**Required work:** The data must be written out once more, precisely as given.

**Provided records:**
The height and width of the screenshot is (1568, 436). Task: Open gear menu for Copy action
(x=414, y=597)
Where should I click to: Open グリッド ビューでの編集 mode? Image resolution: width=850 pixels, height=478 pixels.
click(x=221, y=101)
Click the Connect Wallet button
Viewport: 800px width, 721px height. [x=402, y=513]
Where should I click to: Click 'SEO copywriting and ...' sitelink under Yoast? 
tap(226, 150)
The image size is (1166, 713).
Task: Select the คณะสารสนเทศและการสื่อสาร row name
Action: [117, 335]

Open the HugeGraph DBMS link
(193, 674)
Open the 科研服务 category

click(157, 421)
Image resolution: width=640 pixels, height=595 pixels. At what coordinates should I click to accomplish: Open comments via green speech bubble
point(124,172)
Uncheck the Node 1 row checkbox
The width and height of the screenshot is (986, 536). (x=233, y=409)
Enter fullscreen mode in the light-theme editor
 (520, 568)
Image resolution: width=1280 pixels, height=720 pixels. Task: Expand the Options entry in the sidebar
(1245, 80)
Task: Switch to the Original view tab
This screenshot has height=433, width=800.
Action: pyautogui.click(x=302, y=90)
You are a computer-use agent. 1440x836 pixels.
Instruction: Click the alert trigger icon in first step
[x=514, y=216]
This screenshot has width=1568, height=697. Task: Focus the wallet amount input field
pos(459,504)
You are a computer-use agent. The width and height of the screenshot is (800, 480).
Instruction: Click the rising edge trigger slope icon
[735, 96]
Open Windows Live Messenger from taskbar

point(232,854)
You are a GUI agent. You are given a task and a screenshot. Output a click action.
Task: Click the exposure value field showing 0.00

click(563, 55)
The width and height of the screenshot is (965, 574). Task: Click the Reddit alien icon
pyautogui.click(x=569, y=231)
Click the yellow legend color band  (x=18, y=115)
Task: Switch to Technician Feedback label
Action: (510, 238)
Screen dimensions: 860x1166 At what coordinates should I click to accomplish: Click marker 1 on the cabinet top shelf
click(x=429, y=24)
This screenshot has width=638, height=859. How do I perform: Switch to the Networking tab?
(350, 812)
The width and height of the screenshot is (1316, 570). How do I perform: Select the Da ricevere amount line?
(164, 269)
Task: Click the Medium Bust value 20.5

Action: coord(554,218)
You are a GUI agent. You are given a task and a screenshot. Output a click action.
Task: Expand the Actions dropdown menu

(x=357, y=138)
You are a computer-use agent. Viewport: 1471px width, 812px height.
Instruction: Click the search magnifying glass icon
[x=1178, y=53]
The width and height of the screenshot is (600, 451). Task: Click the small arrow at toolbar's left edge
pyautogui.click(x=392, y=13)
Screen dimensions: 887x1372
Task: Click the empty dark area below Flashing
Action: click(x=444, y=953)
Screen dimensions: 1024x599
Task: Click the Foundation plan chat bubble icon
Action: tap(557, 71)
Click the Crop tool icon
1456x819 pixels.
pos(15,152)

**Answer section:**
The height and width of the screenshot is (1568, 436). Task: Open gear menu for Copy action
(x=414, y=597)
Where should I click to: Open グリッド ビューでの編集 mode? Image resolution: width=850 pixels, height=478 pixels.
click(x=221, y=101)
Click the Connect Wallet button
Viewport: 800px width, 721px height. [x=402, y=513]
Where should I click to: Click 'SEO copywriting and ...' sitelink under Yoast? 
tap(226, 150)
The image size is (1166, 713).
Task: Select the คณะสารสนเทศและการสื่อสาร row name
Action: [117, 335]

Open the HugeGraph DBMS link
(193, 674)
Open the 科研服务 category

click(157, 421)
Image resolution: width=640 pixels, height=595 pixels. At what coordinates should I click to accomplish: Open comments via green speech bubble
point(124,172)
Uncheck the Node 1 row checkbox
The width and height of the screenshot is (986, 536). (x=233, y=409)
Enter fullscreen mode in the light-theme editor
 (520, 568)
Image resolution: width=1280 pixels, height=720 pixels. Task: Expand the Options entry in the sidebar
(1245, 80)
Task: Switch to the Original view tab
This screenshot has height=433, width=800.
Action: pyautogui.click(x=302, y=90)
You are a computer-use agent. 1440x836 pixels.
Instruction: Click the alert trigger icon in first step
[x=514, y=216]
This screenshot has width=1568, height=697. Task: Focus the wallet amount input field
pos(459,504)
You are a computer-use agent. The width and height of the screenshot is (800, 480).
Instruction: Click the rising edge trigger slope icon
[735, 96]
Open Windows Live Messenger from taskbar

point(232,854)
You are a GUI agent. You are given a task and a screenshot. Output a click action.
Task: Click the exposure value field showing 0.00

click(563, 55)
The width and height of the screenshot is (965, 574). Task: Click the Reddit alien icon
pyautogui.click(x=569, y=231)
Click the yellow legend color band  (x=18, y=115)
Task: Switch to Technician Feedback label
Action: (510, 238)
Screen dimensions: 860x1166 At what coordinates should I click to accomplish: Click marker 1 on the cabinet top shelf
click(x=429, y=24)
This screenshot has width=638, height=859. How do I perform: Switch to the Networking tab?
(350, 812)
The width and height of the screenshot is (1316, 570). How do I perform: Select the Da ricevere amount line?
(164, 269)
Task: Click the Medium Bust value 20.5

Action: coord(554,218)
You are a GUI agent. You are given a task and a screenshot. Output a click action.
Task: Expand the Actions dropdown menu

(x=357, y=138)
You are a computer-use agent. Viewport: 1471px width, 812px height.
Instruction: Click the search magnifying glass icon
[x=1178, y=53]
The width and height of the screenshot is (600, 451). Task: Click the small arrow at toolbar's left edge
pyautogui.click(x=392, y=13)
Screen dimensions: 887x1372
Task: Click the empty dark area below Flashing
Action: click(x=444, y=953)
Screen dimensions: 1024x599
Task: Click the Foundation plan chat bubble icon
Action: tap(557, 71)
Click the Crop tool icon
1456x819 pixels.
pos(15,152)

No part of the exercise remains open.